(Stored records)
--- START ---

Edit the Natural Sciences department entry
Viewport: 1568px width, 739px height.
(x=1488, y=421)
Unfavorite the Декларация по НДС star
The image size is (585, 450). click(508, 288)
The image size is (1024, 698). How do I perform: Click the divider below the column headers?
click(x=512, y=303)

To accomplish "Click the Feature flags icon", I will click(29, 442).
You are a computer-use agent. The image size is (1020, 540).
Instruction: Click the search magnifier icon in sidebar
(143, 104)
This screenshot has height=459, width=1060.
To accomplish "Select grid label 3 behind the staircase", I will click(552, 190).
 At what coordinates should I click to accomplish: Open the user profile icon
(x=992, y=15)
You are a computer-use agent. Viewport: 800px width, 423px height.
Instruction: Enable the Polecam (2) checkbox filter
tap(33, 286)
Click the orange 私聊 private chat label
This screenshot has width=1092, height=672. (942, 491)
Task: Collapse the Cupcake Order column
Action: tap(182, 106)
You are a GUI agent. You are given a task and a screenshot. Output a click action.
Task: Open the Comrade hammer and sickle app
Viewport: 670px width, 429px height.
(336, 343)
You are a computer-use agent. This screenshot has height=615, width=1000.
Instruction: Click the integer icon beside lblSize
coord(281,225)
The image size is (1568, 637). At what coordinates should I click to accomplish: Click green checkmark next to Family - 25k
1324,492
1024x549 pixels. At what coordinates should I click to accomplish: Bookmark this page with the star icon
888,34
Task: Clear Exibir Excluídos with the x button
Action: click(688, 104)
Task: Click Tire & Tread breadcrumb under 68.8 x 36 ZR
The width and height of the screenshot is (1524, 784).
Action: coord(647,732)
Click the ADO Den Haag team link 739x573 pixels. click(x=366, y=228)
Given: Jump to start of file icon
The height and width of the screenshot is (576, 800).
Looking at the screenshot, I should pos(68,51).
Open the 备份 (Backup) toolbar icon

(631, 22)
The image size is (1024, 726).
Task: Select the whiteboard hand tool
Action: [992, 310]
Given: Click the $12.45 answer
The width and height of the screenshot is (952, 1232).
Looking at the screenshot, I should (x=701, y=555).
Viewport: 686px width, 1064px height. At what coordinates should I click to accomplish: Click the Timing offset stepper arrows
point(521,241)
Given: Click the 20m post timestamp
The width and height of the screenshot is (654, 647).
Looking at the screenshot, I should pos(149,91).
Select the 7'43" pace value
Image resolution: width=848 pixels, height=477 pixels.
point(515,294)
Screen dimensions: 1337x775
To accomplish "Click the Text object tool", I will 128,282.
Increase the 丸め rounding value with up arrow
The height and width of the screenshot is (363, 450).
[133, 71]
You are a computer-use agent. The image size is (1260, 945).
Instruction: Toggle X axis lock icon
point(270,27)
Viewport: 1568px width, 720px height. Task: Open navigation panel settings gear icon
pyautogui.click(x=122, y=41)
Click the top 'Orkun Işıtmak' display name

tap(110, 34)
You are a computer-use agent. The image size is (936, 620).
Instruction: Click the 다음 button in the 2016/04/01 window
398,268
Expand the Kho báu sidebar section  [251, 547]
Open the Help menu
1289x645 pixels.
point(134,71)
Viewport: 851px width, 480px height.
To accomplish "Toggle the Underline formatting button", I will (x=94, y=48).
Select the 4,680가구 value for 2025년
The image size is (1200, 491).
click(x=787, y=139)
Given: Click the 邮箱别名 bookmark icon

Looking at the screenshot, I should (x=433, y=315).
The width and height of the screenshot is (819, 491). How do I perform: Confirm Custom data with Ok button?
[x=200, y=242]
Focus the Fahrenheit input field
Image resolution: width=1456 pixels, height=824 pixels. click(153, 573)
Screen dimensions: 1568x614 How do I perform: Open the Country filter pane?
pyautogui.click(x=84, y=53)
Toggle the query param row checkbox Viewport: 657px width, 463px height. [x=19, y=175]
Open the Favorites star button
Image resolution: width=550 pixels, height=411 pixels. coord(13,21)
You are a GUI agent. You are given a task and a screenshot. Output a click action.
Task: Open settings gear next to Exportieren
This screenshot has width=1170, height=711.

--- END ---

(Your objective)
Among the lines of the data, find every one that holds "computer" and copy it.

(Output of the task)
You are a computer-use agent. The image size is (1020, 540).
You are a computer-use agent. Viewport: 800px width, 423px height.
You are a computer-use agent. This screenshot has height=615, width=1000.
You are a computer-use agent. The image size is (1260, 945).
You are a computer-use agent. The image size is (936, 620).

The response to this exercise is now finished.